## GOAL
Can you write out the listing again, starting with the line with "Where should I" and going on through the end of the listing, with "Custom Field" renamed to "Reference Code" and nothing else changed? Leave the pictures out.

## DATA LISTING
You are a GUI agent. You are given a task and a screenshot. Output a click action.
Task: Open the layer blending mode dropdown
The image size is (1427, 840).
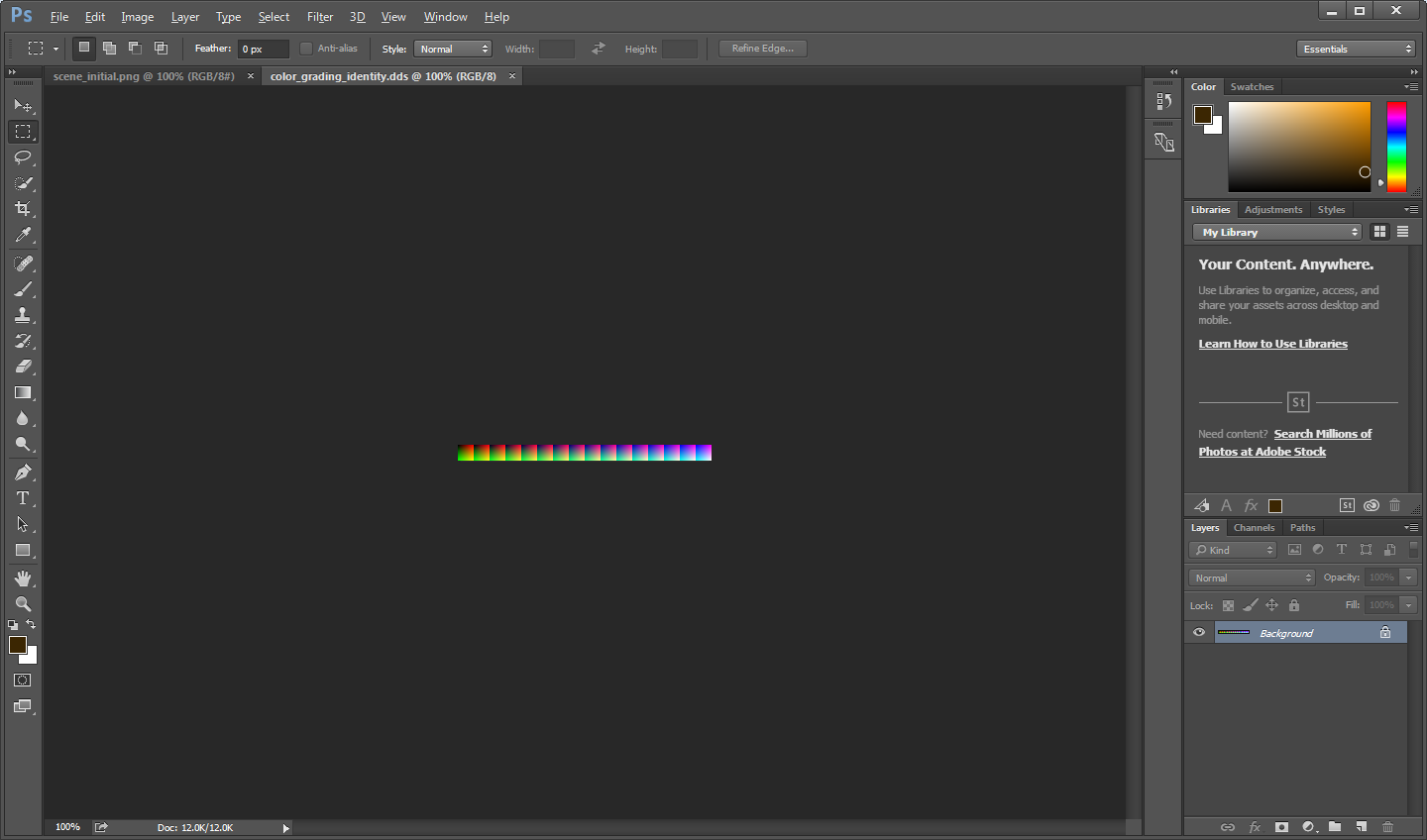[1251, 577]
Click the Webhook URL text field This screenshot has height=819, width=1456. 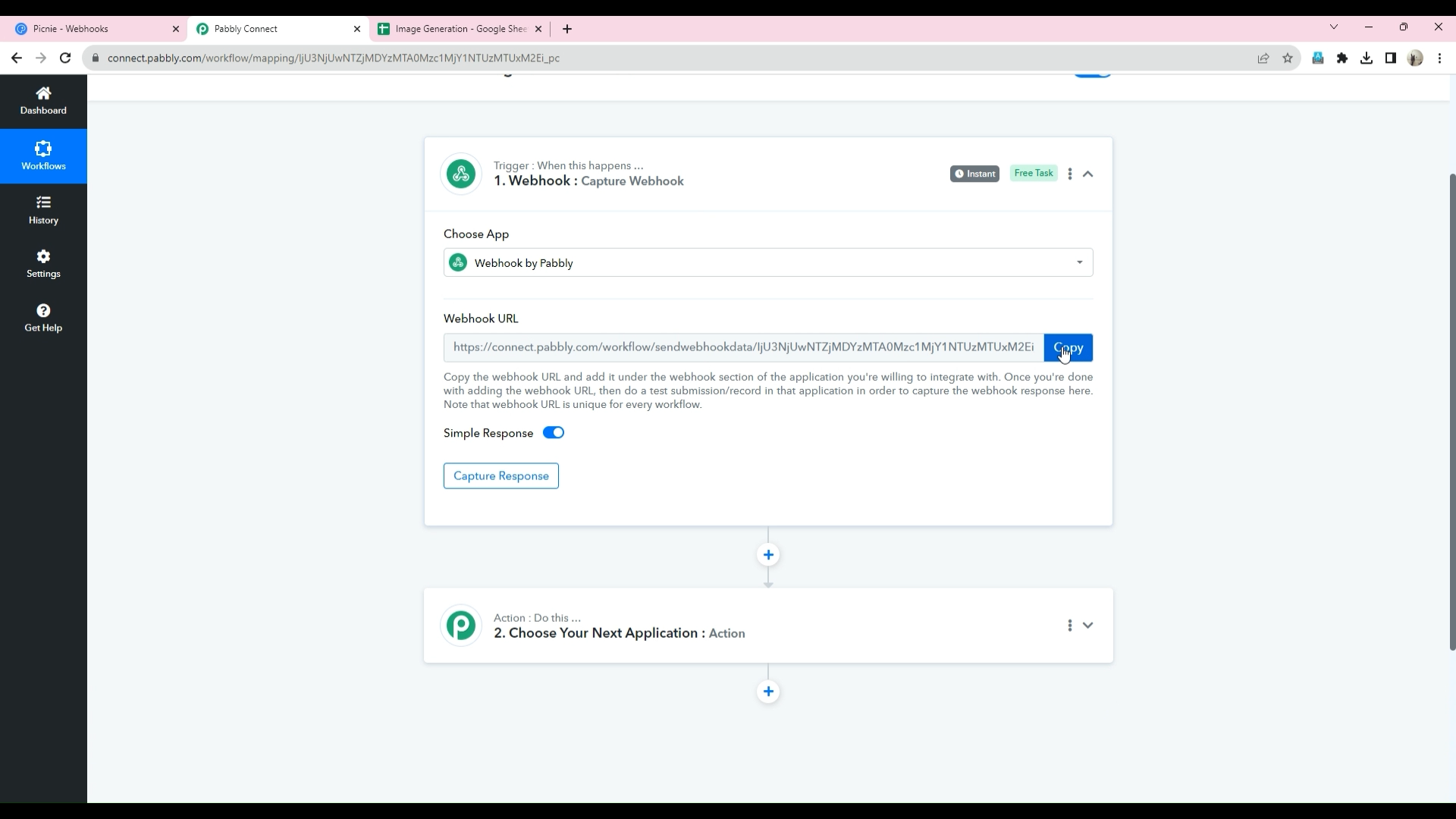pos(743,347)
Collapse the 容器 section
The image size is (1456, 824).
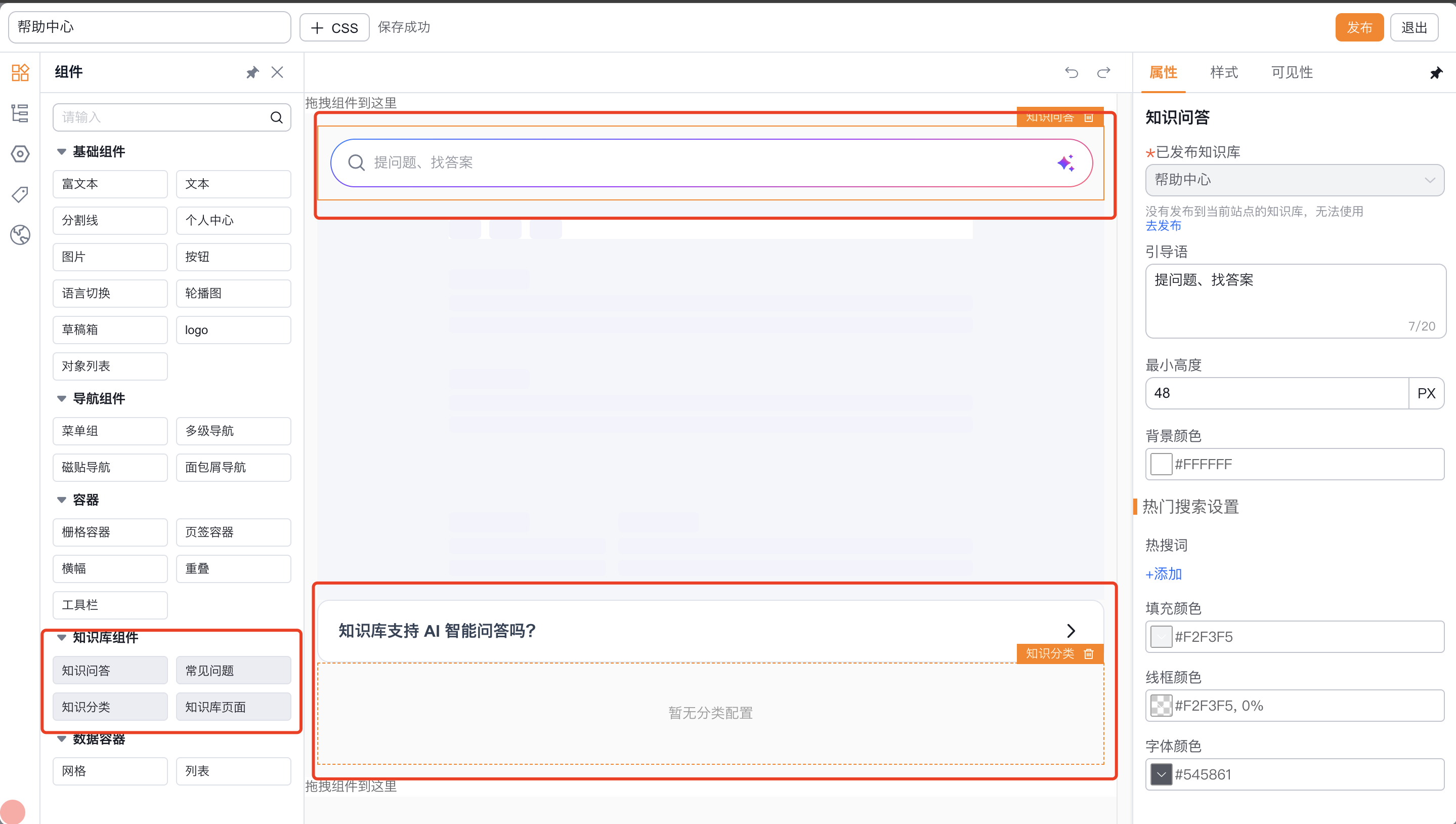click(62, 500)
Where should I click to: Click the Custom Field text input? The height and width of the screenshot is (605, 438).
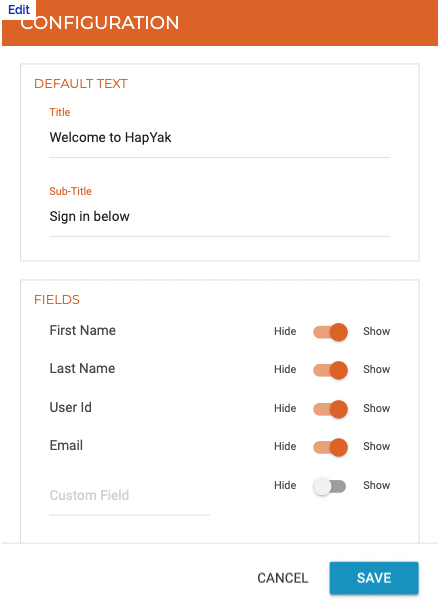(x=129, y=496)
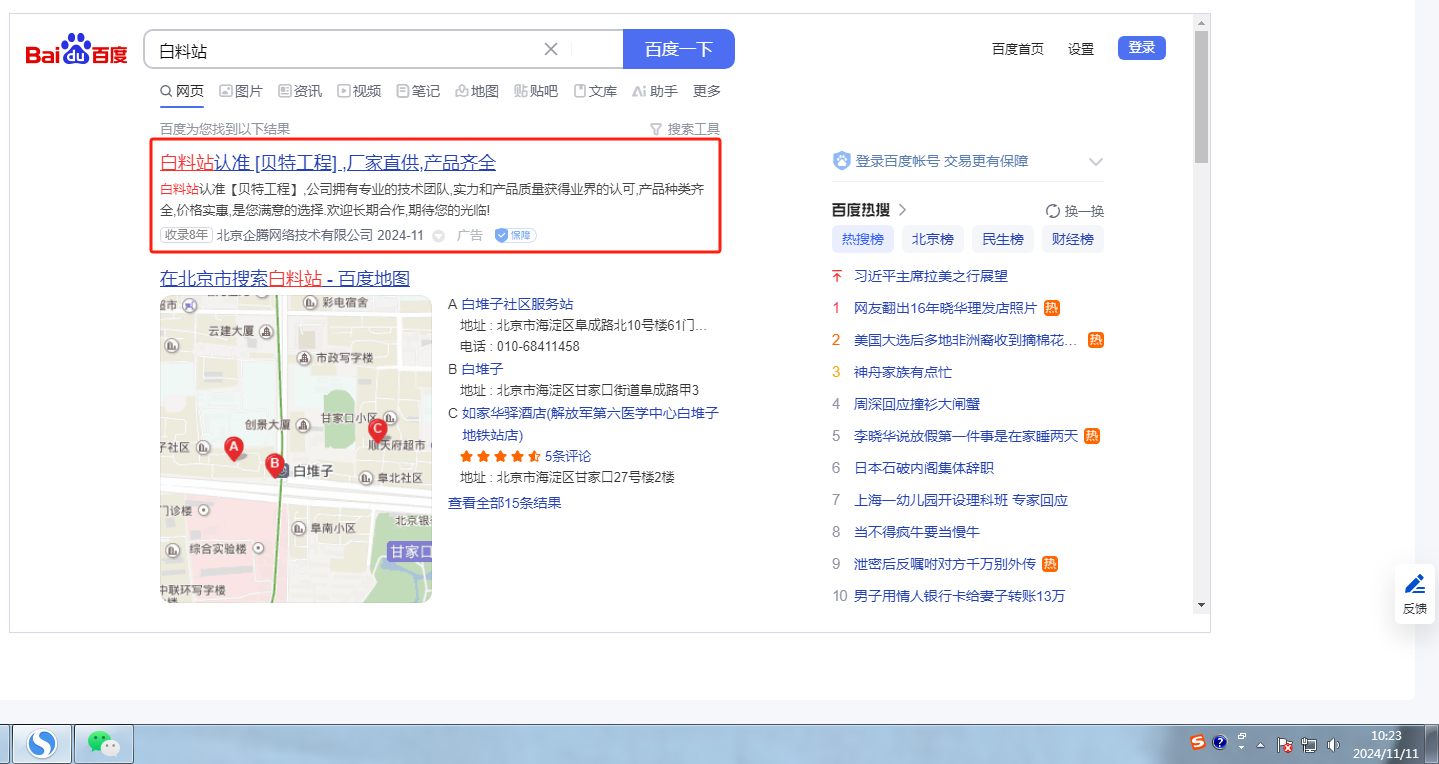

## RESULT
Where should I click to: Click the Reference Code text input? The height and width of the screenshot is (605, 438).
(x=129, y=496)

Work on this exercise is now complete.